> [EXCERPTED TEXT]:
February 01, 2010 by Dennis Neely

The station camp bustled. Like a protective shroud hovering over the weathered lodges, the breakfast fire's white smoke hung in the upper branches of the pines and oaks. Sun streaks pierced the lush canopy and dissipating smoke, foretelling of a pleasant, 18th century morning.

Jon Bertolet's Chesapeake Bay retriever lapped water, then watched the quiet preparations. Rick Evans donned a red blanket coat and fetched his fusil. Jeff Nieman slung a hunt-stained, linen haversack against his left hip and tucked his shooting pouch and horn under his right arm. Norm Blaker pulled on a dark-blue hunting shirt trimmed with ample rows of tan-colored fringe, all the while grumbling about Ron LaClair's snoring.

Impatient, LaClair jerked the canvas flap of his tent closed, wished his companions success and with long, determined strides, strolled into the glade. One by one the backwoodsmen slipped into the waiting forest. Two ridges east, Evans and Bertolet struck off to the southeast; favoring a lame hip, Blaker hobbled southwest; and Nieman and I pushed farther east.

"jay…jay…" two blue jays cooed contented, yet with a hint of urgency, hoping for a chance to scream the morning's first warning; the huntsmen gave them no cause.

> [LIST OF TASKS]:
a) Answer these from the hunting-camp passage above:
(i) What did Rick Evans put on?
(ii) Which direction did Blaker take, and what was he favoring?
(iii) What breed of dog belonged to Jon Bertolet?
b) Render this sentence from the hunting-camp passage above in Spanish: "One by one the backwoodsmen slipped into the waiting forest."
c) Carry the hunting-camp story above forward, starting right after its final sentence.

> [RECORDS SHOWN]:
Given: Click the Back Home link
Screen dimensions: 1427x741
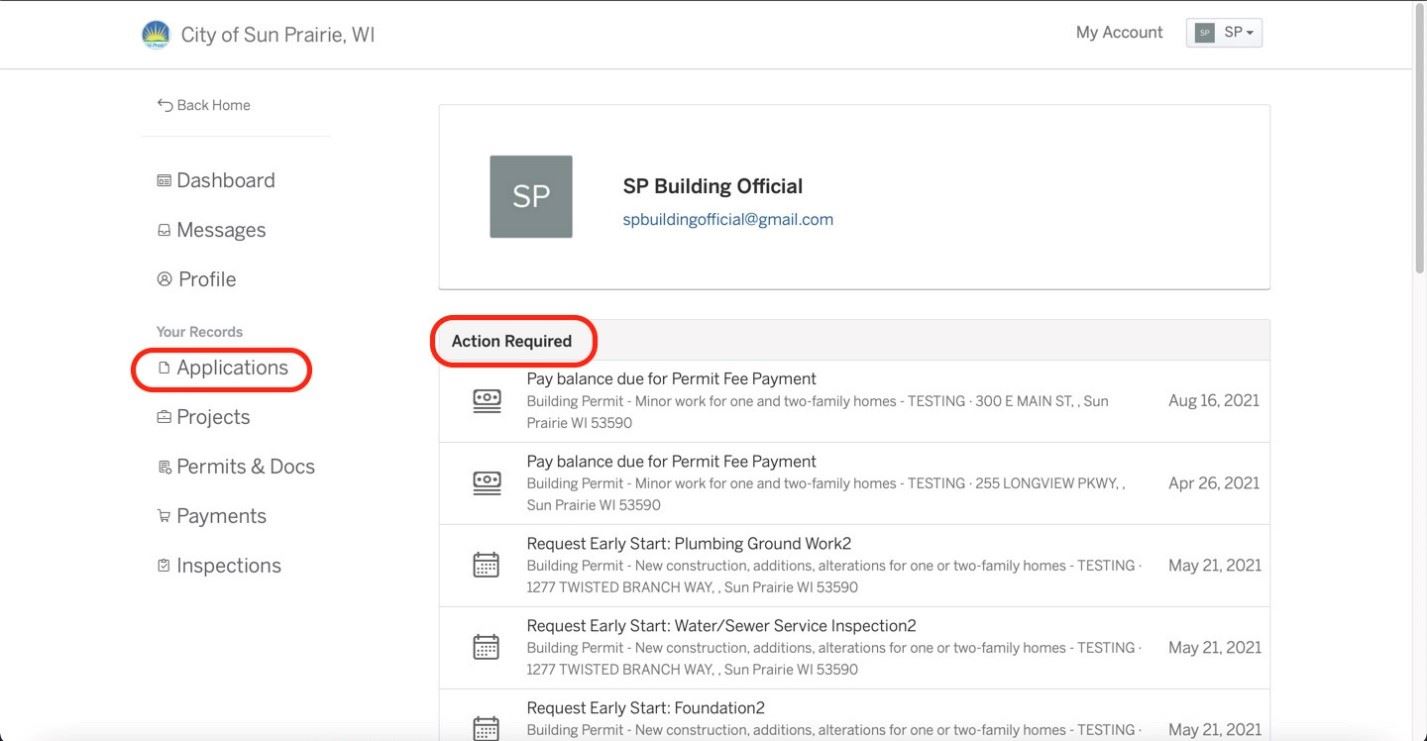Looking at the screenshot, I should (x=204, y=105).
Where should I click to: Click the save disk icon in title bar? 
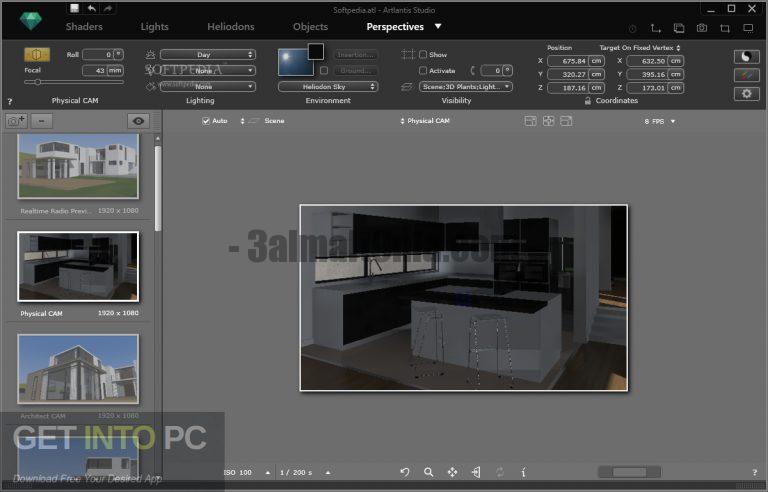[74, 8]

--

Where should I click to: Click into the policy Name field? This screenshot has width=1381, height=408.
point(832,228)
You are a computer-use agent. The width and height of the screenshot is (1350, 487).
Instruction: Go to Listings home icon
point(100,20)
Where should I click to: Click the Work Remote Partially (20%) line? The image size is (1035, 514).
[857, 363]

...

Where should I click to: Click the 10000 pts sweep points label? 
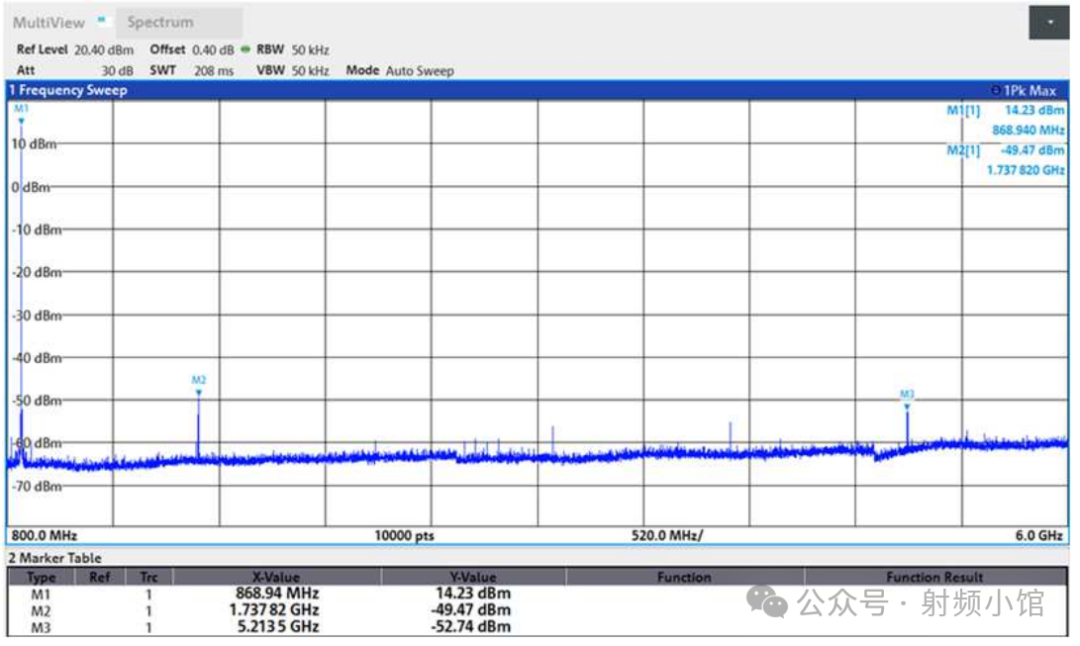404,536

> [WRITTEN ANSWERS]:
a)
(i) A red blanket coat.
(ii) Southwest; he was favoring a lame hip.
(iii) A Chesapeake Bay retriever.

b) Uno a uno, los hombres del monte se internaron en el bosque que los aguardaba.

c)
Moccasins whispered. The air smelled dewy, warm and sweet. Foot-thick, white pines along with similar-sized oaks, maples and the occasional hickory peppered the rolling hills. In the solemn woodland hush, oak leaves clattered, wispy grass scratched and yellowing ferns rattled, all jostled by a butterfly's breath of wind.

"Hear that squirrel bark?" Nieman whispered. "It's between us and Ron. They're finally coming out."

We sat for another hour, basking in the sun's warmth, our backs against opposite sides of a red oak. Then a black squirrel scurried down an angled limb of a twisted oak, 40 paces distant, and swished from sight. Nieman's intense eyes scoured the leafy refuge. He arose and began a slow stalk. The woodsman stopped 20 paces from the oak, and never breaking concentration, signaled me to circle east, down the hill and around to the oak's far side. Twenty minutes later, a gnarly knothole explained the squirrel's escape.

A ways off, the distinctive crack of Blaker's long rifle set the jays hollering. With buoyed spirits, we ventured north, skirting a cranberry bog. Two smoothbore blasts rolled through the forest. "Rick and Jon found something, too," Neiman said with a wide smile.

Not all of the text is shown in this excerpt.